Why Rainer Hoess is making sure the world never forgets the horror his Nazi grandfather perpetrated | CBC News

Rainer Hoess was 15 years old when he realized his family had secrets — enormous, dark secrets.

A young boy in Germany at the time, he was on a school trip to the Dachau Concentration Camp when he stumbled across informational placards talking about a Nazi officer with the same last name as his.

The officer wasn’t just a rank-and-file Nazi. He was Rudolf Hoess, one of the most powerful Nazis in the inner circle of Adolf Hitler, and commandant of the Auschwitz death camp for five years.

“He was a million-mass-murderer in the Second World War, without regret or remorse in any way,” says Hoess, who was in Toronto speaking to high school students as part of Holocaust Education Week.

“I think it’s so strong and powerful for him to speak to so many people about such a sad experience,” says Sibyl Martasna, a student who heard Hoess’ presentation at Northern Secondary School in Toronto.

It was Hoess’ grandfather who ordered the use of Zyklon B gas to increase the number of people who could be executed at Auschwitz, with that number reaching as high as 2,000 killed each day.

In all, more than one million people, mostly Jews, were murdered at Auschwitz during Rudolf Hoess’ tenure.

He eventually was captured and admitted to his crimes at the Nuremberg Trials after the Second World War, and was hanged at Auschwitz.

“I grew up with the understanding that my family had lived through the terrors of the Nazi occupation in the Netherlands,” his grandson says. “Nothing in these stories prepared me for the weight of our true experience at Auschwitz.”

As a teen, after confronting his father with the stark discovery about his grandfather, Rainer Hoess says he was met with more denials.

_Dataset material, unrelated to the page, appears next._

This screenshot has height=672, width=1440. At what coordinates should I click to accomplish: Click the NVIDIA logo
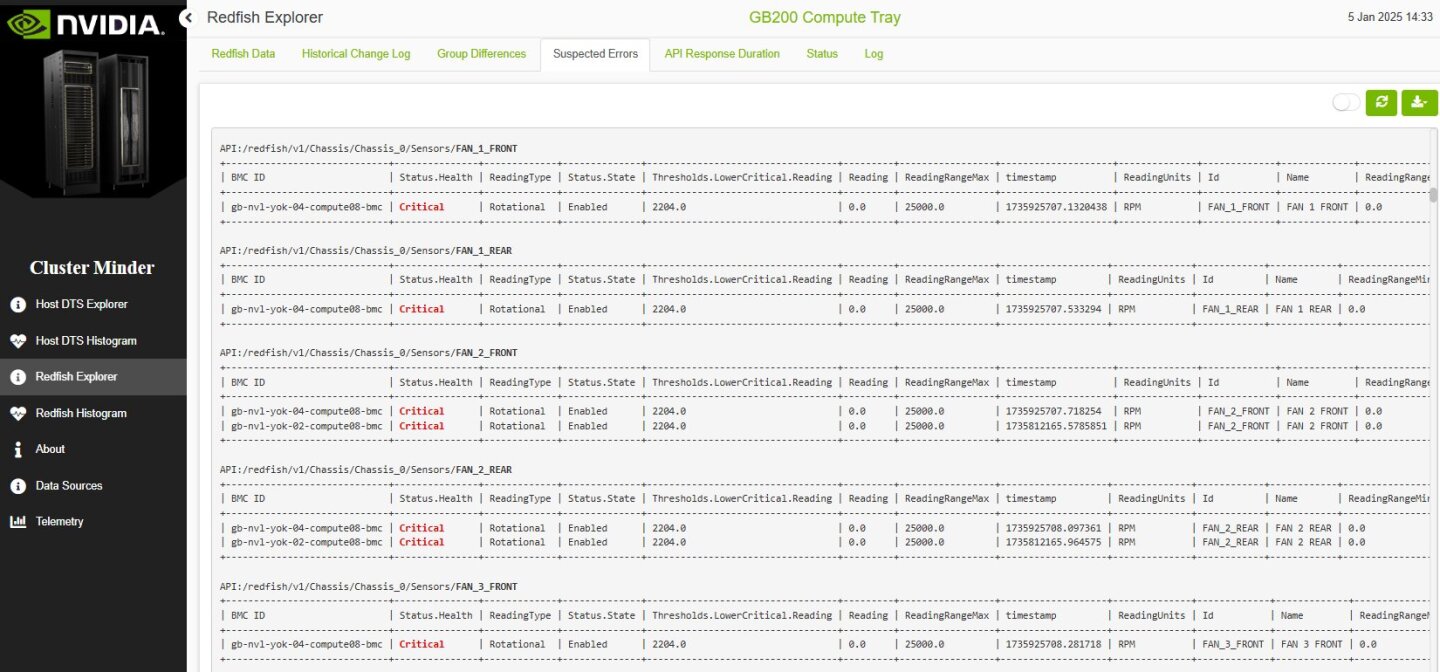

He did his own research, and eventually understood the truth.

He left home and cut all ties with his family.

Since then, he has dedicated his adult life to talking about his family’s past, and supporting holocaust survivors in an attempt to combat hate in all its forms.

“Right now, I’m 54 years old and I’m still in the process of separating myself from the family, it’s a long-lasting process,” says Rainer Hoess, who has no idea if his father is even still alive.

“These are the steps in my life I took to get out of the shadow of my grandfather … I found my way to deal with it is to go to schools and talk, around 80 to 100 schools a year.”

In addition to speaking to students, Hoess started a website called to create awareness about his family’s past. The stories he has uncovered are chilling.

His father, Hans-Juergen Hoess, was one of Rudolf Hoess’ five children and lived on the grounds of Auschwitz with his family while his father ran the camp.

The family had a vegetable garden outside their home, and Rainer Hoess recounts how his grandmother would warn the children to rinse anything before eating it to ensure the ashes were washed off — they were the human ashes from the crematoria overlooking their home.

Rainer also found rings belonging to his grandfather, made from the gold fillings of hundreds of Jewish prisoners.

He tells these stories over and over to groups of people in the hopes that they understand the horrors of the past and do not allow them to be repeated. He says that’s what keeps fuelling his life’s work.

“The point is to prevent something like that ever happening again,” he says. “We live in a really brutal and cruel world. I mean, just look at what happened in  or right now in Germany … everywhere where crimes are committed against Jews, Muslims, homosexuals, it’s hate,” he says.

Organizers who brought him to speak in Toronto understood the message would carry a lot of weight coming from the descendant of a figure like Rudolf Hoess.

“I think for Jews to tell the message of combating hate and anti-Semitism is really important, but I think coming from somebody with that family background, somebody who was raised by people who were essentially Nazis — that’s really compelling for students to hear, it makes it very real,” says Dara Solomon, of the Sarah and Chaim Neuberger Holocaust Education Centre.

Ace Chou, another student from Northern Secondary School, was clearly affected by Hoess’ talk. “I think it’s really brave of him, and it is definitely necessary for people to learn about the history,” he says.

Hoess has gone further than just speaking to students. He has visited Auschwitz more than 30 times, taking groups back to see his grandfather’s former home there and the camp he ran.

He has made personal contact with more than 70 holocaust survivors and created close relationships with many of them. One, Eva Mozes Kor, even adopted him as her own son before she passed away last year.

And, in 2013, he wrote his family’s story in a book titled The Heritage of the Kommandant: On being part of a terrible family, to make sure future generations don’t forget the horrors of the past.

“An obsession really became a passion for me with this work,” says Hoess.

“As long as I can, I will do this work — as long as my feet go one in front of the other.”